Entre Agosto e finais de Setembro do ano passado, a Open Call para o Loops.Lisboa rendeu 117 trabalhos seleccionados por um júri presidido por Emília Tavares (do MNAC) e composto por Irit Batsry, Alisson Avila (fundador e curador do festival Cine Esquema Novo) e Conrado Uribe (director do festival Loop Barcelona, uma feira comercial de videoarte). Dessa mais de uma centena de candidatos a um prémio de 2000 euros ficaram três exemplos contemporâneos de reflexão sobre o loop: O Retrato de Ulisses (João Cristóvão Leitão), Cascade (João Pedro Fonseca) e Travel Shot (Francisca Manuel e Elizabete Francisca).

“O interessante nestes três finalistas é que cada um abordou a questão do loop de forma muito distinta: um mais performativo e ligado à videoarte, no sentido da obra de Bill Viola; outro apresentado como travel shot e numa clara referência ao trabalho de Chantal Akerman; e um terceiro que é um híbrido inserido numa trilogia de retratos que João Leitão já vinha a trabalhar há algum tempo”, esclarece Irit Bastry. O vencedor já tinha sido distinguido com o Prémio Público nas edições de 2013 e 2014 do Festival FUSO – Anual de Vídeo Arte Internacional de Lisboa e ganhou a Melhor Curta-Metragem do Queer Lisboa em 2014.

**Tarefas a resolver**
A - Enumere todos os membros do júri da Open Call do Loops.Lisboa referidos no texto sobre o Loops.Lisboa.
B - Transcreva do texto sobre o Loops.Lisboa tudo o que vai desde "Entre Agosto e" até "e Elizabete Francisca).".
C - Escreva a continuação do texto sobre o Loops.Lisboa a partir do ponto em que termina.

**Informação fornecida**
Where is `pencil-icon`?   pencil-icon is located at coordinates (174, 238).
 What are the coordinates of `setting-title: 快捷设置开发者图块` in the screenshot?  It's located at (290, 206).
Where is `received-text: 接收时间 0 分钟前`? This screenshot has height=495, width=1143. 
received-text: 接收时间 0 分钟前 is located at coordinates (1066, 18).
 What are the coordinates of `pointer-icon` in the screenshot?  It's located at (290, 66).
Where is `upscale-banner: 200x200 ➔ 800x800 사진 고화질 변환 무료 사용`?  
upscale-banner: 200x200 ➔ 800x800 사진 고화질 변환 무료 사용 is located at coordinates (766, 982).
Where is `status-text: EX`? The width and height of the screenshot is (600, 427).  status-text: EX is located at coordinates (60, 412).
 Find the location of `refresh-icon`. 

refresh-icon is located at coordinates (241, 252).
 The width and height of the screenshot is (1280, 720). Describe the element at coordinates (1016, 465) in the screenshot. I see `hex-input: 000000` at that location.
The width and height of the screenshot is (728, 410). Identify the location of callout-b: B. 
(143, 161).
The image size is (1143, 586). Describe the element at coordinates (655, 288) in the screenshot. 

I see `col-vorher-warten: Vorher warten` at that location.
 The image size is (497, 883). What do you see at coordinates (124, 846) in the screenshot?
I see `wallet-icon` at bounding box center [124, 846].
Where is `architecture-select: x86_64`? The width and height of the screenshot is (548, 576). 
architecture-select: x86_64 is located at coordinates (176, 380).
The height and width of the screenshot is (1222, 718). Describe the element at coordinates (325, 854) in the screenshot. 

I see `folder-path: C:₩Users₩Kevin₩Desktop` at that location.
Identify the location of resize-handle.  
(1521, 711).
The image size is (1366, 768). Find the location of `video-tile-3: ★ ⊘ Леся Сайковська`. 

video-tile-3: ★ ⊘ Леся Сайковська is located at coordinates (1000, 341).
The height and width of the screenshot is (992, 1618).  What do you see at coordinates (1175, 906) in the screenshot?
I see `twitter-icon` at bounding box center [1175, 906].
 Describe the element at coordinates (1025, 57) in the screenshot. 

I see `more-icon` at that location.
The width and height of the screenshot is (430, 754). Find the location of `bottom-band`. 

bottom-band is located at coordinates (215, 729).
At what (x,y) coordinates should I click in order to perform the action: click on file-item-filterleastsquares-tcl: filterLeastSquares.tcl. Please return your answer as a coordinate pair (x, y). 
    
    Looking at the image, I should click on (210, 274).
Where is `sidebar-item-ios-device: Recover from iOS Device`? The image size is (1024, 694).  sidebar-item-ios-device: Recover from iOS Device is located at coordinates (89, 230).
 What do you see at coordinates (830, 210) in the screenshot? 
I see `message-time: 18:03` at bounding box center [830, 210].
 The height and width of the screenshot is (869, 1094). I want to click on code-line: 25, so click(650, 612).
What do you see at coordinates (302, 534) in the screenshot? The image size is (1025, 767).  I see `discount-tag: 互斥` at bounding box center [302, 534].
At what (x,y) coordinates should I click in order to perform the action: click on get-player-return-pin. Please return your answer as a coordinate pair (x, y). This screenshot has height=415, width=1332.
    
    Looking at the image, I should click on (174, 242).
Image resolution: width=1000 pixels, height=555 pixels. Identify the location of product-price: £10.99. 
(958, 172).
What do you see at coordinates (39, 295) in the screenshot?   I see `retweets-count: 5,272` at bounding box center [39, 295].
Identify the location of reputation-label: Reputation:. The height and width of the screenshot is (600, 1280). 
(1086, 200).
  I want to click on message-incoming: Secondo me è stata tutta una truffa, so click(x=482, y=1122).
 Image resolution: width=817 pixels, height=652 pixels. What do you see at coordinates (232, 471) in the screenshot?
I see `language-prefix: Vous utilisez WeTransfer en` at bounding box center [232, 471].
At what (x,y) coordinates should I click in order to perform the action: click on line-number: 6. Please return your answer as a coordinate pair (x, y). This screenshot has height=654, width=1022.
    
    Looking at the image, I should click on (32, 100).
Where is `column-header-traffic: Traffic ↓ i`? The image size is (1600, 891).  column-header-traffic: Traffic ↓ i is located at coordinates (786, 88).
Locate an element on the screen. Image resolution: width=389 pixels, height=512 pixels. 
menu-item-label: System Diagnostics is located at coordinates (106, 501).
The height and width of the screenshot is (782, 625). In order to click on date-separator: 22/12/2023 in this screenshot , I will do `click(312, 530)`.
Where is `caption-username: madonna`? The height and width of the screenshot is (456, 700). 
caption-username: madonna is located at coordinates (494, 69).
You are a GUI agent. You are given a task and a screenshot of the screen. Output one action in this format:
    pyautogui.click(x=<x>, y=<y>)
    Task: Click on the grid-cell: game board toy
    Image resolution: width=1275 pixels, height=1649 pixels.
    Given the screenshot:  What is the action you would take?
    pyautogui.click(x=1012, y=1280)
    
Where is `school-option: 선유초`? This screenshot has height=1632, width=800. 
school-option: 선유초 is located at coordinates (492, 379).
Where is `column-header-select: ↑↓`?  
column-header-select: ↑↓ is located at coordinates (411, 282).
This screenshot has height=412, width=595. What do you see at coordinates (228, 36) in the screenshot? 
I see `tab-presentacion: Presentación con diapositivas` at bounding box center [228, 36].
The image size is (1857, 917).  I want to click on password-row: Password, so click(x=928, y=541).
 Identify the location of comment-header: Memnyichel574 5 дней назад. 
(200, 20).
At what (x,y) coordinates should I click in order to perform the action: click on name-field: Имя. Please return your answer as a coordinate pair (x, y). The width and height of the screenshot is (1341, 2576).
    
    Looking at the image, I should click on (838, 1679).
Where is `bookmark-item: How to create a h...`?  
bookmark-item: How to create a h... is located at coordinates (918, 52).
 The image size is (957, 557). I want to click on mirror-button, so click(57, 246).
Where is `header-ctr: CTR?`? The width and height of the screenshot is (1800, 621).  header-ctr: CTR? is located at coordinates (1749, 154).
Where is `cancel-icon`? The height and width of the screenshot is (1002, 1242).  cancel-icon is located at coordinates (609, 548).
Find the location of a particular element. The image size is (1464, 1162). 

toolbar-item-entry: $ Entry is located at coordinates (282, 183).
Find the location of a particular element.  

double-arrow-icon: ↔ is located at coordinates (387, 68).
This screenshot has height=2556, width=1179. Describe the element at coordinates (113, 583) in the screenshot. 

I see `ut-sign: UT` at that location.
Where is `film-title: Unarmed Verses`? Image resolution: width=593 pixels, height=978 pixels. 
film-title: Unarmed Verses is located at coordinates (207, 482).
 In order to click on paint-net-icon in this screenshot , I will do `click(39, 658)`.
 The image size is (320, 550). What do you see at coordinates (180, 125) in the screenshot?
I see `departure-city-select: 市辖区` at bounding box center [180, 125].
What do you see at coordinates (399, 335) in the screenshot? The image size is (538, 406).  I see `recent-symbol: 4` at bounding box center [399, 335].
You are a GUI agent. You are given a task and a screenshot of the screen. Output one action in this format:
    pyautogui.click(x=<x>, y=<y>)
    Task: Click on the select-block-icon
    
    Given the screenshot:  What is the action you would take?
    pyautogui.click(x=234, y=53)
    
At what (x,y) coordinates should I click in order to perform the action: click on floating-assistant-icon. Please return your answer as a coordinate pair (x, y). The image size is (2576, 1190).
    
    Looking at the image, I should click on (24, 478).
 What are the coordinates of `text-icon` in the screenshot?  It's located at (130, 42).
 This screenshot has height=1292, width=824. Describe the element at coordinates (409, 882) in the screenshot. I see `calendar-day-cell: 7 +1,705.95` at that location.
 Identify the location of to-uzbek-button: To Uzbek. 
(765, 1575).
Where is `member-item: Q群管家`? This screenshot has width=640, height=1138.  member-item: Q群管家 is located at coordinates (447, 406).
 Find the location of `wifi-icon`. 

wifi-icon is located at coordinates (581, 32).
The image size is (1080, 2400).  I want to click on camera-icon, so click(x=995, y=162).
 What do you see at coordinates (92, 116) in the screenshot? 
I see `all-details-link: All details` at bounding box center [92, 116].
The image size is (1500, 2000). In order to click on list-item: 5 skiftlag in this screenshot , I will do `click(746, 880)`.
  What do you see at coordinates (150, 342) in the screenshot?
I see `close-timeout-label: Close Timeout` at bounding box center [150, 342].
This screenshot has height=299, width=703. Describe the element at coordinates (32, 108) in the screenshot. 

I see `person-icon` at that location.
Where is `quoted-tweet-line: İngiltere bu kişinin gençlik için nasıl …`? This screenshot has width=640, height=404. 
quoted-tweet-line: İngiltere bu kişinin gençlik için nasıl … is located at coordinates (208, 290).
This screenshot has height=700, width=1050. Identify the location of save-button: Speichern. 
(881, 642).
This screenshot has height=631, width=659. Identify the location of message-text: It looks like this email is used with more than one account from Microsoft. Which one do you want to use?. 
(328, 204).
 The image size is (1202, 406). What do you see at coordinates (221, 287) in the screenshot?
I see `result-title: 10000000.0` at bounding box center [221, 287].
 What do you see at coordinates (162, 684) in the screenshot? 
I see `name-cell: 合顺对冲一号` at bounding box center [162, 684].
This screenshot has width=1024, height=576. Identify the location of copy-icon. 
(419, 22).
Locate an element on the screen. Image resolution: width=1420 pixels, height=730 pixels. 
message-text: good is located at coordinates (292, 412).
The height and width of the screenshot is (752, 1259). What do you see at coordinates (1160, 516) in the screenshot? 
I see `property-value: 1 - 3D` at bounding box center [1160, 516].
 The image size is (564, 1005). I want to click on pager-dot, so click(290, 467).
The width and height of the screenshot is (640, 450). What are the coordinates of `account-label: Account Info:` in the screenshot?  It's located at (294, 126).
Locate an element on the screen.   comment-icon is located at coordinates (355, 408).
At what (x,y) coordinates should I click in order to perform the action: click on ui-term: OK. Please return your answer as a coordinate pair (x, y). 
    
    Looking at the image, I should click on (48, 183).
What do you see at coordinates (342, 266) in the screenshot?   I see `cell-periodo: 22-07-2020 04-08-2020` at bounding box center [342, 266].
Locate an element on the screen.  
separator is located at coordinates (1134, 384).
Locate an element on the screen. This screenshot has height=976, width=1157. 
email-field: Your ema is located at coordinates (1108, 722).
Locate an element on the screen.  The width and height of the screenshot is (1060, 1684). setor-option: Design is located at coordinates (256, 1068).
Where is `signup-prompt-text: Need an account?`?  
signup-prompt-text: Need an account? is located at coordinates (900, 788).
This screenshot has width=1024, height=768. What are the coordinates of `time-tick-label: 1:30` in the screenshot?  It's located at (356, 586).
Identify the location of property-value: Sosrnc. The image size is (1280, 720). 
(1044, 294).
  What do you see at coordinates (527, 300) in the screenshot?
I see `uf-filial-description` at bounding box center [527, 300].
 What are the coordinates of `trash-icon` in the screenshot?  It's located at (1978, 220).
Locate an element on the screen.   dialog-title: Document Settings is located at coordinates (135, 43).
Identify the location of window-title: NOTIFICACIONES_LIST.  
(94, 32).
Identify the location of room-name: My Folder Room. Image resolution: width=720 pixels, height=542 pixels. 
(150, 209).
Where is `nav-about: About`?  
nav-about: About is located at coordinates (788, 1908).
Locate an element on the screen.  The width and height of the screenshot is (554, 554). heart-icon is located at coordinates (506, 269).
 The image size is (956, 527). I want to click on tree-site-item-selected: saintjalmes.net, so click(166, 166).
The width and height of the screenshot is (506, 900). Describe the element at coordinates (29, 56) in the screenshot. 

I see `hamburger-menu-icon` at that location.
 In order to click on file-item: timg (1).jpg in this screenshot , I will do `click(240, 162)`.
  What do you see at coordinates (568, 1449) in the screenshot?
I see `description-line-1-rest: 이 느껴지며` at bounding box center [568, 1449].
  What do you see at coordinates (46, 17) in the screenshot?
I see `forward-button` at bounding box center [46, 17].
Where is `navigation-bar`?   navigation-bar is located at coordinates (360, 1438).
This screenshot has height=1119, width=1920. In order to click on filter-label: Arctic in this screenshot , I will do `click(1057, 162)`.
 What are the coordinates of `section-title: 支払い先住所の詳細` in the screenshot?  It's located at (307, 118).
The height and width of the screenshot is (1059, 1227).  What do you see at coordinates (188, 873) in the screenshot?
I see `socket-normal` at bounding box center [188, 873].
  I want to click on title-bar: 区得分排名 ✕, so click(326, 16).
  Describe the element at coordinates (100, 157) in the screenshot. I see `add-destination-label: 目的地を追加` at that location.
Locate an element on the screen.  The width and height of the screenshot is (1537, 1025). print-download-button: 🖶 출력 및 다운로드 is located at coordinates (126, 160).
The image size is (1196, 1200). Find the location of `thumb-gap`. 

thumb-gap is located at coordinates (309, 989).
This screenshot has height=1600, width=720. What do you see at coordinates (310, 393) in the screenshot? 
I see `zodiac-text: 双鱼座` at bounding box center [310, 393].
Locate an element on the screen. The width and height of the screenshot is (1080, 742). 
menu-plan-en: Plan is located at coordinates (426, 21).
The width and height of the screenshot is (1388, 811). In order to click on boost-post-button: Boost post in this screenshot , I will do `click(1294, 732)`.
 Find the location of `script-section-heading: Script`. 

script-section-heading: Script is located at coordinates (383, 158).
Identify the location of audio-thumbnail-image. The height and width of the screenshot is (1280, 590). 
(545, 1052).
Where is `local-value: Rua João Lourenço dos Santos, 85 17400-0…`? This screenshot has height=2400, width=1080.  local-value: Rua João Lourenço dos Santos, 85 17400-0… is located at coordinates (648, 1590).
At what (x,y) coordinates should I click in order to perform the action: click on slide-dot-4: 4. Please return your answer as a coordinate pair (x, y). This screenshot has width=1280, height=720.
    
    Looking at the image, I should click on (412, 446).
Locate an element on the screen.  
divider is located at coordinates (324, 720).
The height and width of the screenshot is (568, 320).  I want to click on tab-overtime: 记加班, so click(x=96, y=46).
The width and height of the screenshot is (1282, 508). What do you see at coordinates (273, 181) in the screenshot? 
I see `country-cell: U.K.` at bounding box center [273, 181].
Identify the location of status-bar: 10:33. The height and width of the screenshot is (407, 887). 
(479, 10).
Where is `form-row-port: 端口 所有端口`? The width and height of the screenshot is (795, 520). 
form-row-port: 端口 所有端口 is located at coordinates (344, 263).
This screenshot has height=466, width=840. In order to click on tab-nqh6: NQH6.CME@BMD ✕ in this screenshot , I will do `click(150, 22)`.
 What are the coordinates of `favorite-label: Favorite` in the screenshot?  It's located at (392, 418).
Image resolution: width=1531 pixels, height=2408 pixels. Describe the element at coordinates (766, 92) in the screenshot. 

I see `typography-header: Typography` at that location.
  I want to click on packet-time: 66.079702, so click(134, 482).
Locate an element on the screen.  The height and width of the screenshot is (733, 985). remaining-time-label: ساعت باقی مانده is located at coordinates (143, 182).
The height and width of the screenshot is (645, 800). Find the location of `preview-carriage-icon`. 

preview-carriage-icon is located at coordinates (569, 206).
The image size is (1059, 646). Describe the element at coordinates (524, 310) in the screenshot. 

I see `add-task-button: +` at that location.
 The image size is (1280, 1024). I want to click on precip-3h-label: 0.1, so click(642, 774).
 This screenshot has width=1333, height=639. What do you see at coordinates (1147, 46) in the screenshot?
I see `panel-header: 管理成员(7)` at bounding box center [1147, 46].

**As suas respostas**
A -
Emília Tavares (presidente)
Irit Batsry
Alisson Avila
Conrado Uribe

B -
Entre Agosto e finais de Setembro do ano passado, a Open Call para o Loops.Lisboa rendeu 117 trabalhos seleccionados por um júri presidido por Emília Tavares (do MNAC) e composto por Irit Batsry, Alisson Avila (fundador e curador do festival Cine Esquema Novo) e Conrado Uribe (director do festival Loop Barcelona, uma feira comercial de videoarte). Dessa mais de uma centena de candidatos a um prémio de 2000 euros ficaram três exemplos contemporâneos de reflexão sobre o loop: O Retrato de Ulisses (João Cristóvão Leitão), Cascade (João Pedro Fonseca) e Travel Shot (Francisca Manuel e Elizabete Francisca).

C -
Foto
Cascade (2015), a obra com que João Pedro Fonseca se candidatou ao Loops.Lisboa DR
Foto
Travel Shot (2015), o trabalho de Francisca Manuel e Elizabete Francisca para a primeira edição do Loops.Lisboa e um dos três finalistas em exibição no MNAC DR

 

Uma ideia de circularidade

"A estrutura de loop não é necessariamente repetitiva: implica sempre uma diferença e esta tanto pode ser real como aquela que é descoberta pelo espectador”, frisou Delfim Sardo na conferência O Loop na linguagem do cinema e videoarteque antecedeu esta terça-feira o anúncio do vencedor do Loops.Lisboa. Para o curador, crítico e professor de arte contemporânea, a ideia de circularidade está tanto na pintura de panorama do século XIX, "pinturas sem princípio nem fim, circulares", como no postulado do filósofo Gilles Deleuze de que "as ilhas se vão definindo à medida que as circulamos" (A Ilha Deserta, 1953-1974) ou na última frase de Finnegans Wake, de James Joyce, "que continua na primeira frase do livro".

É a mesma noção de circularidade que leva Irit Batsry a falar nas redes sociais como um never ending loop. Dá o exemplo do anúncio da morte de David Bowie, "que esteve num loop contínuo no Facebook, um loop aberto onde entram várias interferências", da música ao testemunho pessoal de cada um num post. A artista visual de origem israelita recorda a lógica cíclica e de repetição do loop como o início da imagem em movimento: “Pensei que seria muito interessante perceber conceptualmente como início e fim se juntam e regeneram.Por isso, as três obras finalistas do Loops.Lisboa, que podem ser vistas no MNAC até 24 de Janeiro, ganham identidade própria quando expostas num espaço museológico. E uma competição como “o Loops.Lisboa pode servir de barómetro do que melhor se faz nesta área de linguagem de videoarte”, remata Emília Tavares.